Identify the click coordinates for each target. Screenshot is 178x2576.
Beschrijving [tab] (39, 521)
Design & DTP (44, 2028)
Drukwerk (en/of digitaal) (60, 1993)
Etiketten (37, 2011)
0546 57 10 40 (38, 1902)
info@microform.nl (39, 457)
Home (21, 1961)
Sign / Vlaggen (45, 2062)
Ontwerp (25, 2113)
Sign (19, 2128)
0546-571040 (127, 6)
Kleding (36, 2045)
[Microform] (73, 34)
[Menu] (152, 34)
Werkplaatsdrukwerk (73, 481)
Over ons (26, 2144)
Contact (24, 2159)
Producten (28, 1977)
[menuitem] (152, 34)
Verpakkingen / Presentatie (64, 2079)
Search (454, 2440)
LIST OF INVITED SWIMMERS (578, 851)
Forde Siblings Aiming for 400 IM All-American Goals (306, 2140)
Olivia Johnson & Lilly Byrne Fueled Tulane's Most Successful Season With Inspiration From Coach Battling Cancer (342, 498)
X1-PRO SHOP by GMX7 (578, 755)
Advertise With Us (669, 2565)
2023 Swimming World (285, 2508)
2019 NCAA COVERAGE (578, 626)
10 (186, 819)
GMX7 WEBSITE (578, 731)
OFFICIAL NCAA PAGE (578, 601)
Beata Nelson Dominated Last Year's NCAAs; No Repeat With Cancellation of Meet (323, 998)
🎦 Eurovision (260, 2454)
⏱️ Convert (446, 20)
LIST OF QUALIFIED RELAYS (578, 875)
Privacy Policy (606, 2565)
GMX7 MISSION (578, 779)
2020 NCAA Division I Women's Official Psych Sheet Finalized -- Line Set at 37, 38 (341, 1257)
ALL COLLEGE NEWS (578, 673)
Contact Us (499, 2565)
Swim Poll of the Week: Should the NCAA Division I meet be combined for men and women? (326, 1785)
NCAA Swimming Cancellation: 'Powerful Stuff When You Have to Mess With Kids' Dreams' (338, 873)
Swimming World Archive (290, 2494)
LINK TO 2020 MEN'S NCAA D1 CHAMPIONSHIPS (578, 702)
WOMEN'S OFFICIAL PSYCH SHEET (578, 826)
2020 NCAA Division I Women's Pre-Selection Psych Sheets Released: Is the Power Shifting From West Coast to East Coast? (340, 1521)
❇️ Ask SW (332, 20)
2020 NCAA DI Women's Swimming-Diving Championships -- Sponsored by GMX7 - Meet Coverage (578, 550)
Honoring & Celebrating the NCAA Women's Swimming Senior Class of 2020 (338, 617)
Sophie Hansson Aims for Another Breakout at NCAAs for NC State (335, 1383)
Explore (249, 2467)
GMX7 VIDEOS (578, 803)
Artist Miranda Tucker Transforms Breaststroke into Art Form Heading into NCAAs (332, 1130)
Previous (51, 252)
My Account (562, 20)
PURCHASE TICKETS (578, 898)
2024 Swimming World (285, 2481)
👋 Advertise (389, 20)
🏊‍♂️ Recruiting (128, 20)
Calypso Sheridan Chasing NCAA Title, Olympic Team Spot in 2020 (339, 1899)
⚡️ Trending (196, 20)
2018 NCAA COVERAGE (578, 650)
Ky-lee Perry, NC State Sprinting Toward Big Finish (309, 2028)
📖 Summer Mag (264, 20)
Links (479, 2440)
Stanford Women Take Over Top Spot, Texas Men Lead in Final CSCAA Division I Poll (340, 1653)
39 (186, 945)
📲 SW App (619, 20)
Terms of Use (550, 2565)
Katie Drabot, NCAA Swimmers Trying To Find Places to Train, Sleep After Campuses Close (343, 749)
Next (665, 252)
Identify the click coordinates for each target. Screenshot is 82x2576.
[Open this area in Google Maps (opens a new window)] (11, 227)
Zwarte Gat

-------------------------

→ **EXERCISE INSTRUCTIONS**: From the records above, copy out the line with "X1-PRO SHOP by GMX7 (578, 755)", the line with "GMX7 MISSION (578, 779)", and every line between them, word for word.

→ **WRITTEN ANSWER**:
X1-PRO SHOP by GMX7 (578, 755)
Advertise With Us (669, 2565)
2023 Swimming World (285, 2508)
2019 NCAA COVERAGE (578, 626)
10 (186, 819)
GMX7 WEBSITE (578, 731)
OFFICIAL NCAA PAGE (578, 601)
Beata Nelson Dominated Last Year's NCAAs; No Repeat With Cancellation of Meet (323, 998)
🎦 Eurovision (260, 2454)
⏱️ Convert (446, 20)
LIST OF QUALIFIED RELAYS (578, 875)
Privacy Policy (606, 2565)
GMX7 MISSION (578, 779)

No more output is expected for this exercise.